This month I embarked on a bit of an experiment by attempting to answer the question, “Can I successfully complete a nearly three-week, international, technical business trip without a laptop?” So, off I went, iPad in hand. No keyboard. No mouse. No safety net.
It all comes down to the fact the computer age is evolving into the mobile age right before our very eyes. While my little experiment hasn’t been without issues, it’s gone significantly smoother than expected. It seems I now have apps for everything I commonly do (including SSH). In fact, I’m writing this blog entry using my iPad’s soft keyboard right now.
So, why does this matter to HPC? Surely, supercomputing is wholly entrenched in “real” hardware. We sold our souls to the hardware manufacturers many years ago, didn’t we?

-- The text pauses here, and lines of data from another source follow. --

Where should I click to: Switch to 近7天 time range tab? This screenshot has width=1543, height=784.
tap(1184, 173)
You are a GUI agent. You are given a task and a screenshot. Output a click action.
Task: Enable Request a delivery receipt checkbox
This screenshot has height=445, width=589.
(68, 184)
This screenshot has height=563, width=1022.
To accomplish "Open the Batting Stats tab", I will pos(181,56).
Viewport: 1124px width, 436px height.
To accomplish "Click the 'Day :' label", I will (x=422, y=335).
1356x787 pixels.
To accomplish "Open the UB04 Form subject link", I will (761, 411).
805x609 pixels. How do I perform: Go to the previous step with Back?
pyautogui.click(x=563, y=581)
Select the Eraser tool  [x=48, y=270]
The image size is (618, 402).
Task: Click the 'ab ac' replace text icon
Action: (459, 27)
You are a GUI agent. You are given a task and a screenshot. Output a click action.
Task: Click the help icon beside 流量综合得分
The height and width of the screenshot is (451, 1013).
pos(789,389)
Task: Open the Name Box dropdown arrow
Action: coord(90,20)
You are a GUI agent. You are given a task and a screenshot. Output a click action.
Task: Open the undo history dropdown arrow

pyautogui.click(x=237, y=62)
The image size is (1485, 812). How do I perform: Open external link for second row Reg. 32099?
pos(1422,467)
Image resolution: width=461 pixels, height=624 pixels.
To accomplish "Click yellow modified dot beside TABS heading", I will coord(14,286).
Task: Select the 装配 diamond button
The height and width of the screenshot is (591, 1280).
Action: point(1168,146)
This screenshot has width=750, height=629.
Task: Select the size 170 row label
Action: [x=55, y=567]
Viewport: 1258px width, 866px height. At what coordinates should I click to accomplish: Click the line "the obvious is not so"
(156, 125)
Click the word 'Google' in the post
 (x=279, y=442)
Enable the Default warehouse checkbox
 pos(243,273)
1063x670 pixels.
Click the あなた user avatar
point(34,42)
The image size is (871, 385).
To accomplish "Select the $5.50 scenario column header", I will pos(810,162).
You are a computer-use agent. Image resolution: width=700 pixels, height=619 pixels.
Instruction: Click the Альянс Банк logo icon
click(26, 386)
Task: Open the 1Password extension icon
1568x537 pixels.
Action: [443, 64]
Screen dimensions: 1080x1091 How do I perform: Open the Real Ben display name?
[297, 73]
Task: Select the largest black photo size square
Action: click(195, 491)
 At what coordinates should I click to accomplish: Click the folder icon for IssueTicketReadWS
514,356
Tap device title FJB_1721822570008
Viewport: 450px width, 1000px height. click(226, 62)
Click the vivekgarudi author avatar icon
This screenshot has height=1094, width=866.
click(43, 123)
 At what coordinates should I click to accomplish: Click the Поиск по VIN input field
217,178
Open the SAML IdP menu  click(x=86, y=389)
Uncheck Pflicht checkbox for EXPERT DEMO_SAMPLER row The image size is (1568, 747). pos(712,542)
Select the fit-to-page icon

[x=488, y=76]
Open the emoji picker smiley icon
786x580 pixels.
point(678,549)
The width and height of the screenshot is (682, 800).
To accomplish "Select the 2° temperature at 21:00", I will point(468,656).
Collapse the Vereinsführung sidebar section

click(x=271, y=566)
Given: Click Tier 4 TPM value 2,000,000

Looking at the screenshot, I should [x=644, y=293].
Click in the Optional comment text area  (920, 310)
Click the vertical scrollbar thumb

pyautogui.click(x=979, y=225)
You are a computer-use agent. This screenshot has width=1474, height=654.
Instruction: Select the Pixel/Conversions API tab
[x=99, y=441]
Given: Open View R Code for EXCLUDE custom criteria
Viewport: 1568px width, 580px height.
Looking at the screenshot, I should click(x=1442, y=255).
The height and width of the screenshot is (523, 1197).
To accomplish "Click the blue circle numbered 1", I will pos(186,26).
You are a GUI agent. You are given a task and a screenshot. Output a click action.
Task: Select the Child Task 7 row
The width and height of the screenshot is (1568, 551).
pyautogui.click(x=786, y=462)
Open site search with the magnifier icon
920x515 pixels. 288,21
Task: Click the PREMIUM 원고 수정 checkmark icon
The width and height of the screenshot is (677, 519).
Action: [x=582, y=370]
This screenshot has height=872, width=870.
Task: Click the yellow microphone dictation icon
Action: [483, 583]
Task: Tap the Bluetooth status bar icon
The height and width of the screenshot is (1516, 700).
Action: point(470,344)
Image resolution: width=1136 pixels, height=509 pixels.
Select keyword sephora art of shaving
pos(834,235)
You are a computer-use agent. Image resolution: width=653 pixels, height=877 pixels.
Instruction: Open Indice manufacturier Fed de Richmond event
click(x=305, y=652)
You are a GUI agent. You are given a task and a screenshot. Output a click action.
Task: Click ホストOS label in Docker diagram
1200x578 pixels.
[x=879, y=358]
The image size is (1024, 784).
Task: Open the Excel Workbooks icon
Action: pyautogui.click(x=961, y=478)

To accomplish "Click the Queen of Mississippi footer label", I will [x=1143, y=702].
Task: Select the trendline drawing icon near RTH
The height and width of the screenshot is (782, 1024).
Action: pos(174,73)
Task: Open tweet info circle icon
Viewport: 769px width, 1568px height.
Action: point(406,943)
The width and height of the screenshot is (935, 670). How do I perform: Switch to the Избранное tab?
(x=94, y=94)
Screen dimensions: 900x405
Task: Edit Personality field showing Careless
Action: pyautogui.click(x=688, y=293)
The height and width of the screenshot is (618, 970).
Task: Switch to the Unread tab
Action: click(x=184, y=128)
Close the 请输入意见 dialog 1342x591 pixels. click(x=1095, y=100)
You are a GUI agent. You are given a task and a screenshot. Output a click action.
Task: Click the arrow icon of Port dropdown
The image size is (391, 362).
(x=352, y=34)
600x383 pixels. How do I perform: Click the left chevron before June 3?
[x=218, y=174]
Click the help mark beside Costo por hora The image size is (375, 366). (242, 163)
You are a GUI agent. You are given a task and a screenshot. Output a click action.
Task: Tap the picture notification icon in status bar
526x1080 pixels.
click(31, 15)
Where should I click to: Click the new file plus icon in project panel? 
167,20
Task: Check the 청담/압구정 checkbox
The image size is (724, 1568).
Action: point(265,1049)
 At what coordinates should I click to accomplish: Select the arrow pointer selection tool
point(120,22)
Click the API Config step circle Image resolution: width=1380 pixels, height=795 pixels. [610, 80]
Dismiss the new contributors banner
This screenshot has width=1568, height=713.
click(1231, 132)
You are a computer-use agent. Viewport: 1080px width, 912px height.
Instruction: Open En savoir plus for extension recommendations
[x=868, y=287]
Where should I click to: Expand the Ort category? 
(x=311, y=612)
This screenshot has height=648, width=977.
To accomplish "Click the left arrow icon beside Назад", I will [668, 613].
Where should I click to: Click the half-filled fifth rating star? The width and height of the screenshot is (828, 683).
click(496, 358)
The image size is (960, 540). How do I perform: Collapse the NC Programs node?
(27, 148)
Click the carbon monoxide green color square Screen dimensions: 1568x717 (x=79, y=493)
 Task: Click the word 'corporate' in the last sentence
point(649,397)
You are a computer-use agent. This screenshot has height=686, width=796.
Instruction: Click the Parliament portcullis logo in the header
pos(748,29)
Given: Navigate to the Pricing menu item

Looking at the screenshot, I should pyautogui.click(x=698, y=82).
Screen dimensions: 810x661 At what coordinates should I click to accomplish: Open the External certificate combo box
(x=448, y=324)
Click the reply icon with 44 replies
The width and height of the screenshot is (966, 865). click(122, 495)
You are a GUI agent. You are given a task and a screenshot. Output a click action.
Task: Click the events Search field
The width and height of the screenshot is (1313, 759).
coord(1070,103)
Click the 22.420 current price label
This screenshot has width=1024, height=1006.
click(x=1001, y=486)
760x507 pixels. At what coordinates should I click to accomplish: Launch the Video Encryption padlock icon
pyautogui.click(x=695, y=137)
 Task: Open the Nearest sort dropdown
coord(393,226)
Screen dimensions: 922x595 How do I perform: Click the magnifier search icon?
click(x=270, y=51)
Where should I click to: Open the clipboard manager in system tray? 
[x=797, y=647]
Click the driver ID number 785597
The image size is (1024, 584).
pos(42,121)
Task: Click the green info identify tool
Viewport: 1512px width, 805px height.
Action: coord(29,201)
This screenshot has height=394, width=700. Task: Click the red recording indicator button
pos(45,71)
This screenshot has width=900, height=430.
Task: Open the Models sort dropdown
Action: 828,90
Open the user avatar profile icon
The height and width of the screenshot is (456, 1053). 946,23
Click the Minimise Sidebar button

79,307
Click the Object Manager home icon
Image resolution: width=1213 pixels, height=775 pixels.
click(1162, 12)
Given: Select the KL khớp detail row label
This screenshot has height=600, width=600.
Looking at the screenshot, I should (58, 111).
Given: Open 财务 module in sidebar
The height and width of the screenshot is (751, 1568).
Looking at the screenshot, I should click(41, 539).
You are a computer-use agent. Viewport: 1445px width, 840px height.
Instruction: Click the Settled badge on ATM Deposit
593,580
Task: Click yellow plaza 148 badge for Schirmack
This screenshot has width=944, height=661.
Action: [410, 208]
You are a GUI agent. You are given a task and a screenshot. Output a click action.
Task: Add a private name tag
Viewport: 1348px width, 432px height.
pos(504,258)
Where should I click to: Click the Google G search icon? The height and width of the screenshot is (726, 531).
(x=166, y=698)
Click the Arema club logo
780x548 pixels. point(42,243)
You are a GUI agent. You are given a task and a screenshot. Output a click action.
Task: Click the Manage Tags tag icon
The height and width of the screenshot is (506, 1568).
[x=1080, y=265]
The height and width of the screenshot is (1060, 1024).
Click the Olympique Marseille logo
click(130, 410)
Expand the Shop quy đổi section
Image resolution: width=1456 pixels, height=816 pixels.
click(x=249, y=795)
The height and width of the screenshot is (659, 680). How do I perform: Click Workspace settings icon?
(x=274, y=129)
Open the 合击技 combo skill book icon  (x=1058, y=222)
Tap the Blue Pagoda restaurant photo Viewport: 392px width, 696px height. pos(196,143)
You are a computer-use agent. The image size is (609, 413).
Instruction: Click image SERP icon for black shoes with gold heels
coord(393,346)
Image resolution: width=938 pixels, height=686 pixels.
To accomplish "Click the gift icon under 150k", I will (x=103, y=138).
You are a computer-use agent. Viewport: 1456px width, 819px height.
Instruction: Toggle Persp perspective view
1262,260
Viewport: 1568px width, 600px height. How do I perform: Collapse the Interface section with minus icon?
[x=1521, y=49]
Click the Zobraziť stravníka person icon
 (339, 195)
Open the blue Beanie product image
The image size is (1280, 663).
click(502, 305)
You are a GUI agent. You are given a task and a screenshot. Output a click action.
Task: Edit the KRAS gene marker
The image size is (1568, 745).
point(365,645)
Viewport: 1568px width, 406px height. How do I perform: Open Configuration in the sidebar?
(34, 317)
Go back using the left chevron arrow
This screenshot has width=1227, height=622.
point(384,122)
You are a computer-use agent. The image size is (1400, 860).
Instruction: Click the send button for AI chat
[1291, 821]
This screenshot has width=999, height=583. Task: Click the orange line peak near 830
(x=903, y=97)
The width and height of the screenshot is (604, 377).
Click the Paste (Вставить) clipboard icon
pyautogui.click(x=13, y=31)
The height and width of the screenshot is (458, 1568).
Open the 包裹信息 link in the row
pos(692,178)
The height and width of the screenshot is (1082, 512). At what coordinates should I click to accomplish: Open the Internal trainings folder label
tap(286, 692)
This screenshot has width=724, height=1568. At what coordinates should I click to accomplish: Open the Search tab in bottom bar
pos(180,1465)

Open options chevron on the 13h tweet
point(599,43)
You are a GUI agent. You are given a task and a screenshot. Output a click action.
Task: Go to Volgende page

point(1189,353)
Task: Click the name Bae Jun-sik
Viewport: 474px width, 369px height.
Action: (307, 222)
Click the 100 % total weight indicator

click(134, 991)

HPC Collaboration Through Open Source
One of the volunteer activities in which I am involved is Berkley’s BOINC. Started in February 2002, BOINC provides an open-source mechanism for distributing certain classes of HPC workload to a variety of different, geographically disperse compute “devices.” While some of these devices are enterprise-class hardware, a large percentage are normal, everyday desktops that quietly use excess cycles to work on different problems. Those wishing to employ the power of BOINC simply need to code to its specification, launch a BOINC project and recruit users (i.e., nodes). BOINC will even help with this last step.
But, is this any way to build a supercomputer?
Supercomputers Using Unconventional Hardware
On January 1, one of the BOINC projects for which I volunteer cycles, Einstein@Home, reached a milestone. This project, which is searching for spinning neutron stars (pulsars) with the hope of eventually proving some of Albert Einstein’s gravitational wave theories, now has a BOINC network with more than one petaflop of compute power. Theoretically, that puts it in 24th place in last November’s Top500 list. That’s not too shabby for a supercomputer made up of a hodgepodge of desktops, servers and the occasional gaming system.
But, what happens to this form of technical computing as desktops go the way of the dodo?
HPC Moves to Mobile
Already, projects like Boincoid and AndroidBoinc are coming online to move it mobile. Issues surrounding battery life and user experience impact are being addressed. Maybe these distributed supercomputers will simply and smoothly evolve into this next age of computing, and my phone will someday find the cure to cancer.
Certainly, there will always be a need for the large, dedicated HPC clusters. Certain workload types require the low latency and predictability such supercomputing centers provide. For everything else, maybe cloud is the answer, and HPC cloud computing already exists in the form of distributed, non-dedicated networks like BOINC.
At this point, many of these projects are originating from the universities. As many of the projects aim to only conduct research, there may be little incentive for corporations to get involved. However, there are us, those who live and breathe HPC. Let’s get involved and provide our expertise, even if it is simply becoming a volunteer node in a global supercomputing project.
I am an HPC node. I am on the Top500.